● **Exercise inputs**:
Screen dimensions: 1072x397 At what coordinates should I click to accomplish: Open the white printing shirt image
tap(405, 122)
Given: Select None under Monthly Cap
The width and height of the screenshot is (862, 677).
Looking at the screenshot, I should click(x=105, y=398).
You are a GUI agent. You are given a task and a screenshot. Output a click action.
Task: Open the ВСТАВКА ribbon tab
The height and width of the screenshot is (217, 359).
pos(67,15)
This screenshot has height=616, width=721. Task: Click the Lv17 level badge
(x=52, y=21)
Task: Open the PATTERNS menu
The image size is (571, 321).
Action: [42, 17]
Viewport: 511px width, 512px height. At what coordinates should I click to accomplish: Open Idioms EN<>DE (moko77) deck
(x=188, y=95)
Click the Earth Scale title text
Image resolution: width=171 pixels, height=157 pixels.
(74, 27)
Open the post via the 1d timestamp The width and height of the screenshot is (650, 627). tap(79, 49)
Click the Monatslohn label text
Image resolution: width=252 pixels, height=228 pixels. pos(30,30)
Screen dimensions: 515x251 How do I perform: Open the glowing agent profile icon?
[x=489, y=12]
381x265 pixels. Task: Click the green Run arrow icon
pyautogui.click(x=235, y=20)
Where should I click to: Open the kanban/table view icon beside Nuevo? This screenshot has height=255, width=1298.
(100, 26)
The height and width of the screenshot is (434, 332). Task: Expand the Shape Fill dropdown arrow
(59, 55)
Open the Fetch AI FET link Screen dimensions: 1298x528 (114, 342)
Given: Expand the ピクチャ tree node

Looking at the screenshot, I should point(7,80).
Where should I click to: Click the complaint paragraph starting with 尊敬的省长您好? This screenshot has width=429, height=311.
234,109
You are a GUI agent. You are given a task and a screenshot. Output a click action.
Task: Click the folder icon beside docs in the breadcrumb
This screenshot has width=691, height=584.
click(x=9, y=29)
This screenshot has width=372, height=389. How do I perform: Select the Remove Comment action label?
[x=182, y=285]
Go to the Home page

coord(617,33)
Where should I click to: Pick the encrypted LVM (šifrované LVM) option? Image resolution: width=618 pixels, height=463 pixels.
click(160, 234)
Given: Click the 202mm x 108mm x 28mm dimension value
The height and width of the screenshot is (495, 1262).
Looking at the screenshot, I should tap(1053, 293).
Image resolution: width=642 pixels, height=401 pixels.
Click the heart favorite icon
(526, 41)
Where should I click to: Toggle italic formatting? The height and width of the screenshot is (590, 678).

● **Instructions for the task**: Repeat the listing in full, keeping every line exactly as it is.

● **Answer to the exercise**:
Screen dimensions: 1072x397 At what coordinates should I click to accomplish: Open the white printing shirt image
tap(405, 122)
Given: Select None under Monthly Cap
The width and height of the screenshot is (862, 677).
Looking at the screenshot, I should click(x=105, y=398).
You are a GUI agent. You are given a task and a screenshot. Output a click action.
Task: Open the ВСТАВКА ribbon tab
The height and width of the screenshot is (217, 359).
pos(67,15)
This screenshot has height=616, width=721. Task: Click the Lv17 level badge
(x=52, y=21)
Task: Open the PATTERNS menu
The image size is (571, 321).
Action: [42, 17]
Viewport: 511px width, 512px height. At what coordinates should I click to accomplish: Open Idioms EN<>DE (moko77) deck
(x=188, y=95)
Click the Earth Scale title text
Image resolution: width=171 pixels, height=157 pixels.
(74, 27)
Open the post via the 1d timestamp The width and height of the screenshot is (650, 627). tap(79, 49)
Click the Monatslohn label text
Image resolution: width=252 pixels, height=228 pixels. pos(30,30)
Screen dimensions: 515x251 How do I perform: Open the glowing agent profile icon?
[x=489, y=12]
381x265 pixels. Task: Click the green Run arrow icon
pyautogui.click(x=235, y=20)
Where should I click to: Open the kanban/table view icon beside Nuevo? This screenshot has height=255, width=1298.
(100, 26)
The height and width of the screenshot is (434, 332). Task: Expand the Shape Fill dropdown arrow
(59, 55)
Open the Fetch AI FET link Screen dimensions: 1298x528 (114, 342)
Given: Expand the ピクチャ tree node

Looking at the screenshot, I should point(7,80).
Where should I click to: Click the complaint paragraph starting with 尊敬的省长您好? This screenshot has width=429, height=311.
234,109
You are a GUI agent. You are given a task and a screenshot. Output a click action.
Task: Click the folder icon beside docs in the breadcrumb
This screenshot has width=691, height=584.
click(x=9, y=29)
This screenshot has width=372, height=389. How do I perform: Select the Remove Comment action label?
[x=182, y=285]
Go to the Home page

coord(617,33)
Where should I click to: Pick the encrypted LVM (šifrované LVM) option? Image resolution: width=618 pixels, height=463 pixels.
click(160, 234)
Given: Click the 202mm x 108mm x 28mm dimension value
The height and width of the screenshot is (495, 1262).
Looking at the screenshot, I should tap(1053, 293).
Image resolution: width=642 pixels, height=401 pixels.
Click the heart favorite icon
(526, 41)
Where should I click to: Toggle italic formatting? The height and width of the screenshot is (590, 678).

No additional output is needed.